Czwartek, 21 listopada 2024
Dziennik wyroków i ogłoszeń sądowych
Rej Pr. 2512 | Wydanie nr 6114
Czwartek, 21 listopada 2024

Forum sędziów

Dom z bala-wady fizyczne

cezary
11.08.2012 17:36:46

Czy ktoś z was zetknął się z dochodzeniem roszczeń przez os.fizyczne z tytułu wad fizycznych wybudowanego domu z bala?

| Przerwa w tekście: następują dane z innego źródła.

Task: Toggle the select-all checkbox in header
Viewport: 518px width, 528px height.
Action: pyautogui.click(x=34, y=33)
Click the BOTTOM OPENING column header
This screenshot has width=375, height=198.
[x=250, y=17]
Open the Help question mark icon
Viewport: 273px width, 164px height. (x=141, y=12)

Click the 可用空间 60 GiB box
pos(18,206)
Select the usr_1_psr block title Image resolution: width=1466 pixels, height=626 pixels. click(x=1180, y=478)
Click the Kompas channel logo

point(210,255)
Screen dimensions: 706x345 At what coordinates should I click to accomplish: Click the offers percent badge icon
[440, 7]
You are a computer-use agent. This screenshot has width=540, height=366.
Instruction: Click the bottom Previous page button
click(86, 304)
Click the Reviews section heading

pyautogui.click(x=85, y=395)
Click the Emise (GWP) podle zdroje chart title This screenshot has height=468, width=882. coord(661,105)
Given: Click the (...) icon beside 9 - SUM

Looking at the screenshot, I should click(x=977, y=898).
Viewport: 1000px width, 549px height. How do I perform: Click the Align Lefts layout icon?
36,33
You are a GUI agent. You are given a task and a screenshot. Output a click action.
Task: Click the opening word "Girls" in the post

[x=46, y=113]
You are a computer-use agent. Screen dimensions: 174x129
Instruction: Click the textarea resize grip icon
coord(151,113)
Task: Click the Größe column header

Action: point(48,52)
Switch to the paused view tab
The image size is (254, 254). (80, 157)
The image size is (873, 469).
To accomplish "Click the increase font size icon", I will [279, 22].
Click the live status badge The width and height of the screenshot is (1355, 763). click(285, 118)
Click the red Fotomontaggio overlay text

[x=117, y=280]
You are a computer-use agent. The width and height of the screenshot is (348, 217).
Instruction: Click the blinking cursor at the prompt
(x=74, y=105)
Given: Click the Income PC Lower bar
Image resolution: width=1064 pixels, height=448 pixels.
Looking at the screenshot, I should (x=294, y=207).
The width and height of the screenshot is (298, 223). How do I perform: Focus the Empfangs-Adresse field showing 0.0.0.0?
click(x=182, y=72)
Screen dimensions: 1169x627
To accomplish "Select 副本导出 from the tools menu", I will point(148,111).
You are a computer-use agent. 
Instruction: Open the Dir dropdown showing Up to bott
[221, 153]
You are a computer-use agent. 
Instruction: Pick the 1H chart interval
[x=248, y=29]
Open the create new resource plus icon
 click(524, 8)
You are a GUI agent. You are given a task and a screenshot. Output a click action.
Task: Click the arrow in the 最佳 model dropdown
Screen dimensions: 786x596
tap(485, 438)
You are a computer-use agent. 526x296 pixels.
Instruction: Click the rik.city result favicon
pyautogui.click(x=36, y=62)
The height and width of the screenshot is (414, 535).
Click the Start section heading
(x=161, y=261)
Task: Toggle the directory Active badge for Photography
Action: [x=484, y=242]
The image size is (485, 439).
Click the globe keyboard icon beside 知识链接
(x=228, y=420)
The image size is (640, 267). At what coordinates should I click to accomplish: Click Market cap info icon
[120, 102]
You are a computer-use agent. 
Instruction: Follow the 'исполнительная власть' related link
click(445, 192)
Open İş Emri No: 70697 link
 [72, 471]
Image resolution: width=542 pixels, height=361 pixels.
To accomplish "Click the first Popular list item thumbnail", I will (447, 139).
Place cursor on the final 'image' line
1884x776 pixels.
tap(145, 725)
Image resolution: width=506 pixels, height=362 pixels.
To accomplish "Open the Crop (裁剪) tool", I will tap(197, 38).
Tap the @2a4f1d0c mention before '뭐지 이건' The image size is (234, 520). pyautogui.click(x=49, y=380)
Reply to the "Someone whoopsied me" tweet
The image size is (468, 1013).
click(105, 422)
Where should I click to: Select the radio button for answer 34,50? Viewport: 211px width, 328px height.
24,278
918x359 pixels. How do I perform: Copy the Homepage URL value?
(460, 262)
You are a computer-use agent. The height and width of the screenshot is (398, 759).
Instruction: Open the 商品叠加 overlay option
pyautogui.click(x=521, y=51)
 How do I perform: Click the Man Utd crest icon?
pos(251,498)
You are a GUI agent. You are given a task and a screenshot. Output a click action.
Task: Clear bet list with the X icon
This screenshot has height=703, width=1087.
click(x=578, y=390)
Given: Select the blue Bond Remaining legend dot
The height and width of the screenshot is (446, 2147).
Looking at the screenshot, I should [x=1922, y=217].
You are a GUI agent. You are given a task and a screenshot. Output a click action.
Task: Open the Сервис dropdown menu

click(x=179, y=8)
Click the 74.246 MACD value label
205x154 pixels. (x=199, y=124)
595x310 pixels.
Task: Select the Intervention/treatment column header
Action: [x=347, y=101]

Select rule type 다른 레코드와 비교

Sprawa wygląda następująco
Strony zawarły umowę na mocy, której firma stolarska zobowiązała się na rzecz osoby fizycznej do budowy domu z bala o grubości 12 cm w stanie surowym. Dom został zbudowany zgodnie z terminem i oddany inwestorowi 15 sierpnia 2009r. (nie było protokolarnego oddania). Wykonawca w tym samym dniu otrzymał pełne wynagrodzenie obejmujące robociznę oraz koszty dostarczonego przez niego drewna. Już w momencie oddania obiektu inwestor zauważył, że są zbyt duże odległości pomiędzy balami, jednak wykonawca zapewnił go, że w ciągu 2 lat wada ta zniknie wskutek „osiadania się” domu. Niestety ta ostatnia wada nie zniknęła samoczynnie, a wręcz w marcu 2010 roku omal nie doprowadziła do pożaru domu, w związku z czym inwestor zadzwonił do wykonawcy aby ten ostatni przyjechał i usunął zbyt duże rozszczelnienie pomiędzy balami. Wykonawca przyjechał wysłuchał argumentów inwestora i zobowiązał się do usunięcia wad fizycznych w ciągu 2 tygodni. Jednak pomimo ustnego zobowiązania wykonawca nie przyjechał i nie usunął wad, mimo, że inwestor jeszcze 2 krotnie wyznaczał mu termin na usunięcie wad (pod koniec lipca 2011r. i 9 września 2011r.). Dodatkowo okazało się, że wykonawca wykorzystał do budowy domu bala o grubości 11 cm ( w umowie-12 cm). Wykonawca broni się, że wykorzystał bala o pierwotnej grubości 12 cm, jednak schnięcia drewna, które poprzedza każdą budowę tego rodzaju domu powoduje naturalne zmniejszenie jego grubości. Inwestor z kolei twierdzi, że chciał bali o gr. 12 cm a nie 11 cm, gdyż mniejsze bale zmniejszają energooszczędność domu, zaś wykonawca przed rozpoczęciem robót nie wspominał mu o skutkach procesu schnięcia drewna i dla jasności powinien w umowie zapisać, że określona tam grubość drewna jest wartością pierwotną drewna, nie zaś rzeczywistym materiałem użyty tym do budowy domu.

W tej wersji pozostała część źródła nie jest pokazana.